A faithful transcription of all the entries below is needed, without the pictures.

##### Extracted data

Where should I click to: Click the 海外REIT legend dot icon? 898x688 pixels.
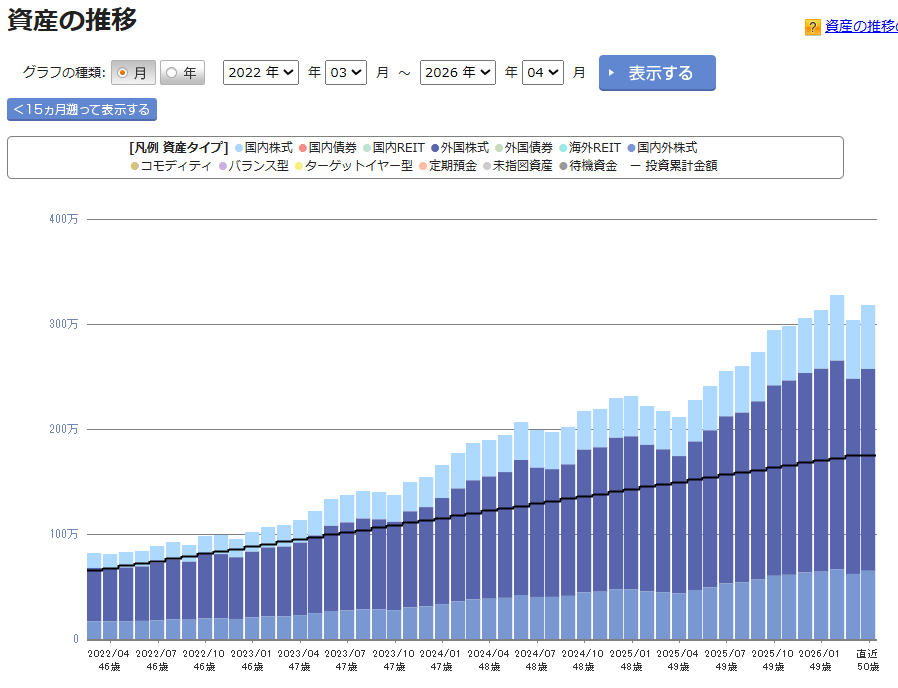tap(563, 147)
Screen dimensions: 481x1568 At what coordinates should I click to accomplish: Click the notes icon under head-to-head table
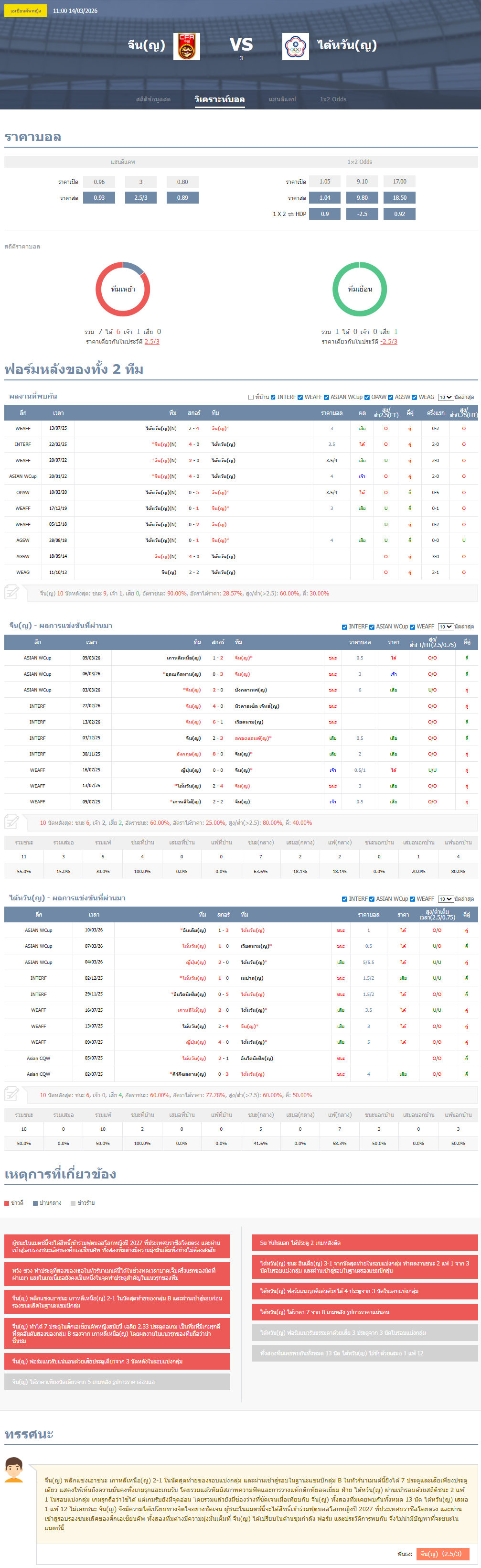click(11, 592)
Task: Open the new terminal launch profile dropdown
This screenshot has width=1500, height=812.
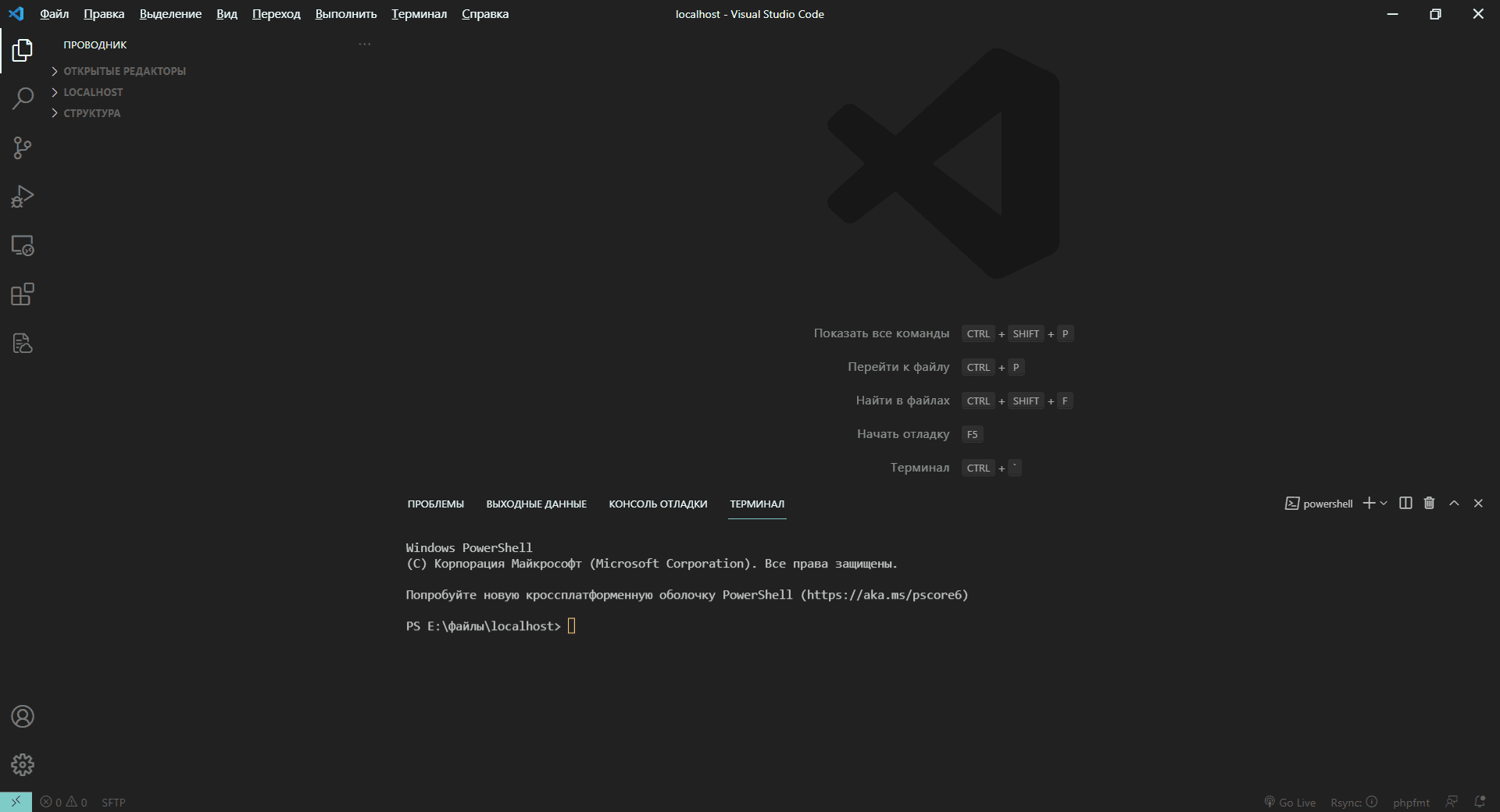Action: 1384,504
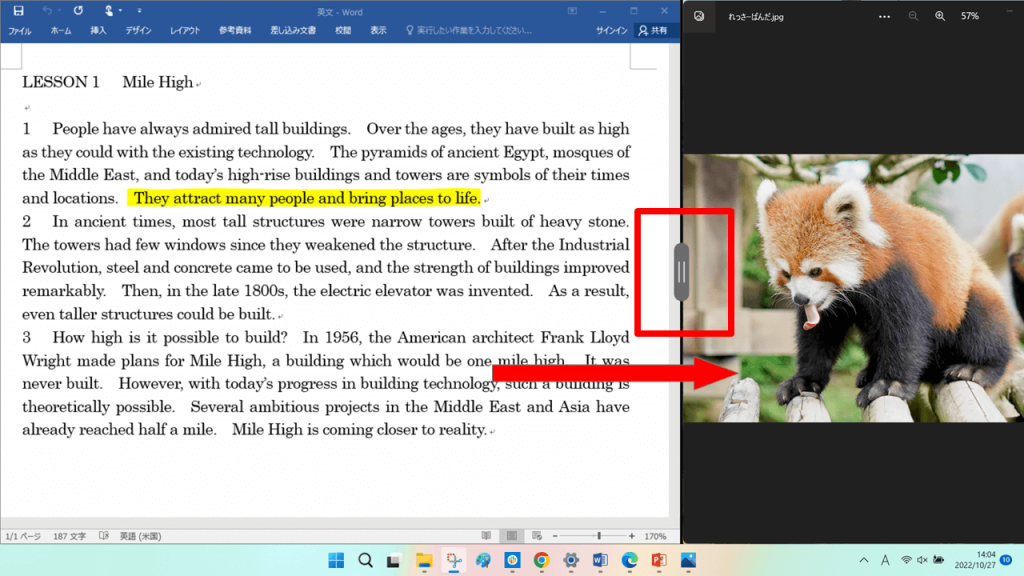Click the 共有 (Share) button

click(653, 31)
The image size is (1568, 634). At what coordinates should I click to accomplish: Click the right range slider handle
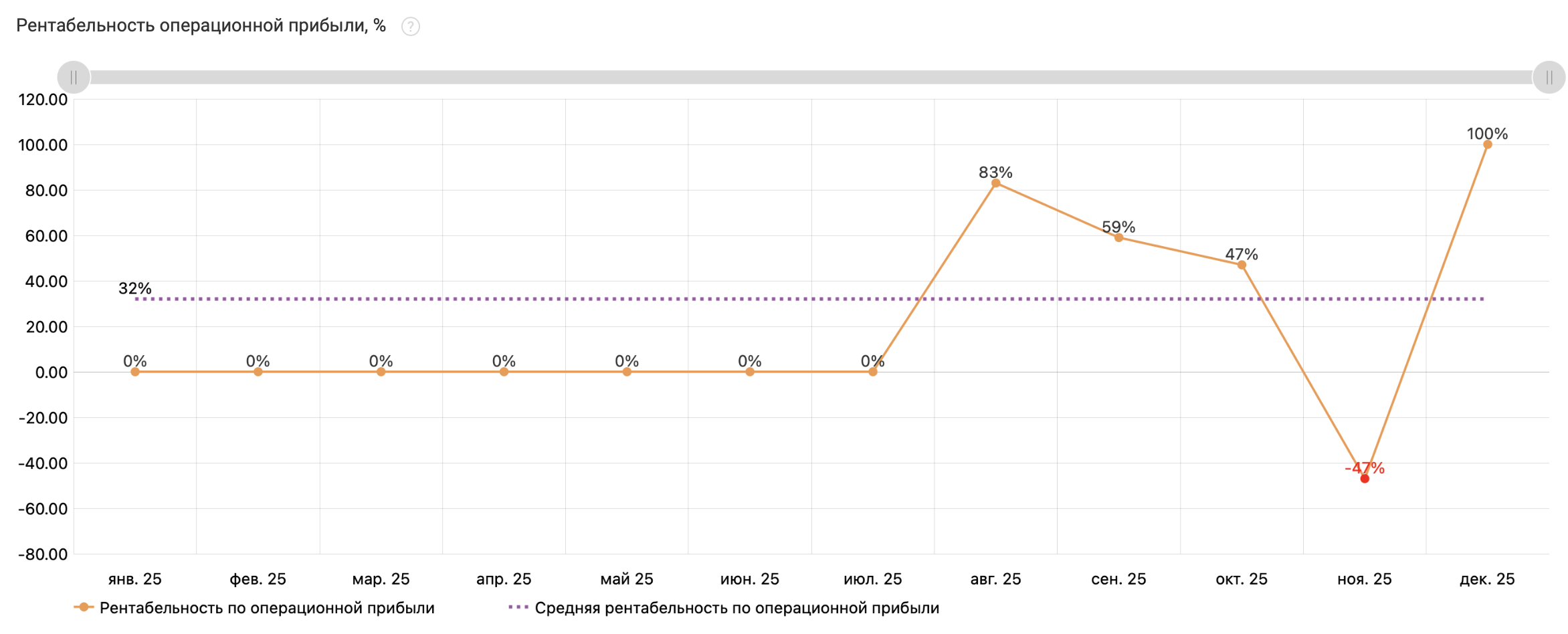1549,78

##########

= Result of this exercise =
Where should I click to: Click the 海外REIT legend dot icon? 898x688 pixels.
tap(563, 147)
Screen dimensions: 481x1568 At what coordinates should I click to accomplish: Click the notes icon under head-to-head table
click(11, 592)
Task: Open the new terminal launch profile dropdown
This screenshot has width=1500, height=812.
Action: 1384,504
Click the 共有 (Share) button

click(653, 31)
The image size is (1568, 634). At what coordinates should I click to accomplish: Click the right range slider handle
1549,78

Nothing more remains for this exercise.